__Exercise details__.
The copy must match the data below line for line and contain no images.
------ Given data
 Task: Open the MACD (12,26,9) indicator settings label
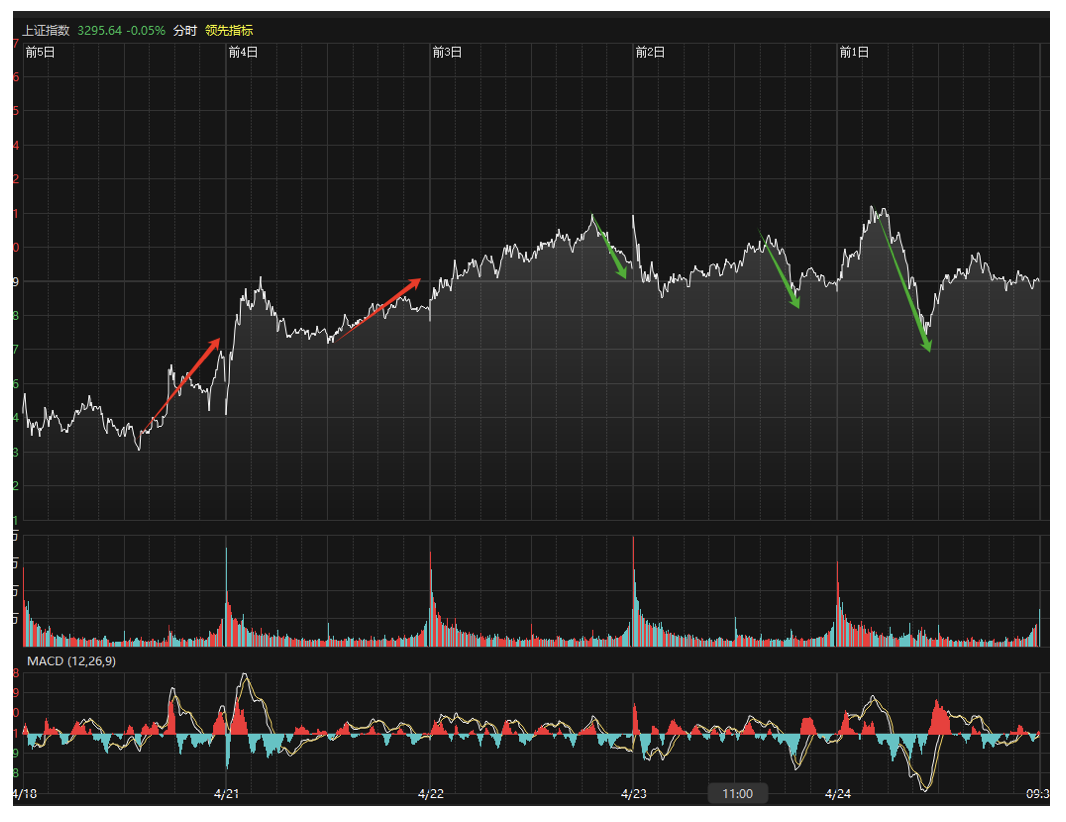click(71, 661)
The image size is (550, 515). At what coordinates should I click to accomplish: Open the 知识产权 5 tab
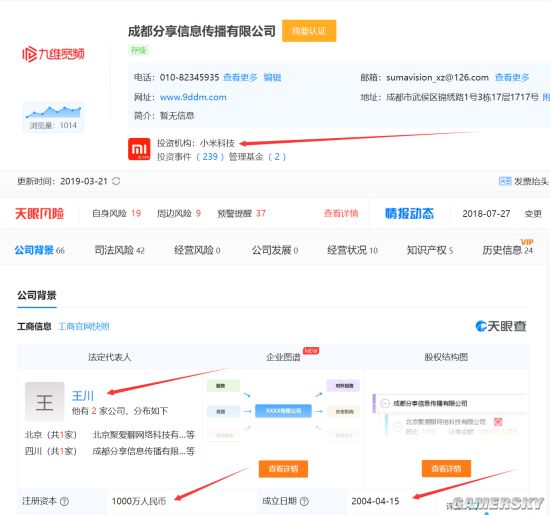[x=430, y=250]
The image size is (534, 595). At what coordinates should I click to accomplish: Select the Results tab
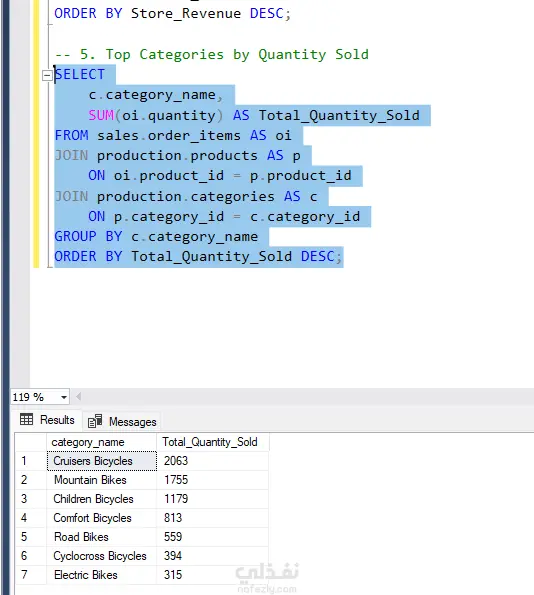tap(47, 420)
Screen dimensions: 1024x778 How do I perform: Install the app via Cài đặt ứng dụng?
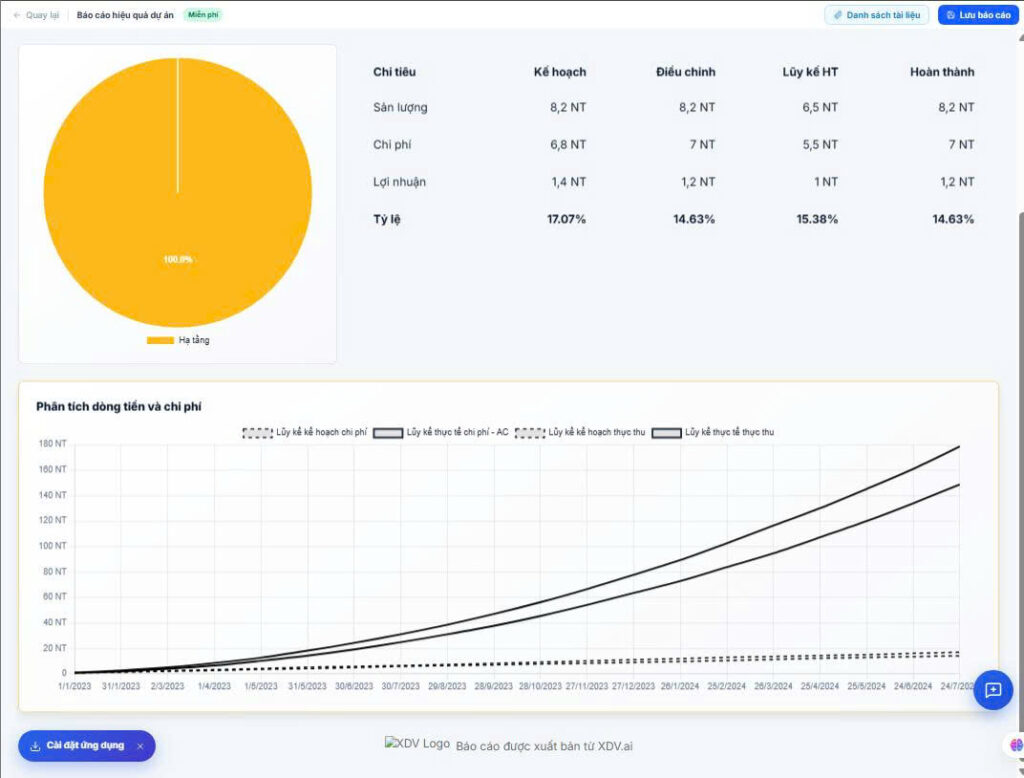tap(87, 746)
------------
__Your solution__.
 Task: Open the MACD (12,26,9) indicator settings label
click(71, 661)
The image size is (550, 515). At what coordinates should I click to accomplish: Open the 知识产权 5 tab
[x=430, y=250]
The image size is (534, 595). At what coordinates should I click to accomplish: Select the Results tab
tap(47, 420)
Screen dimensions: 1024x778 How do I perform: Install the app via Cài đặt ứng dụng?
tap(87, 746)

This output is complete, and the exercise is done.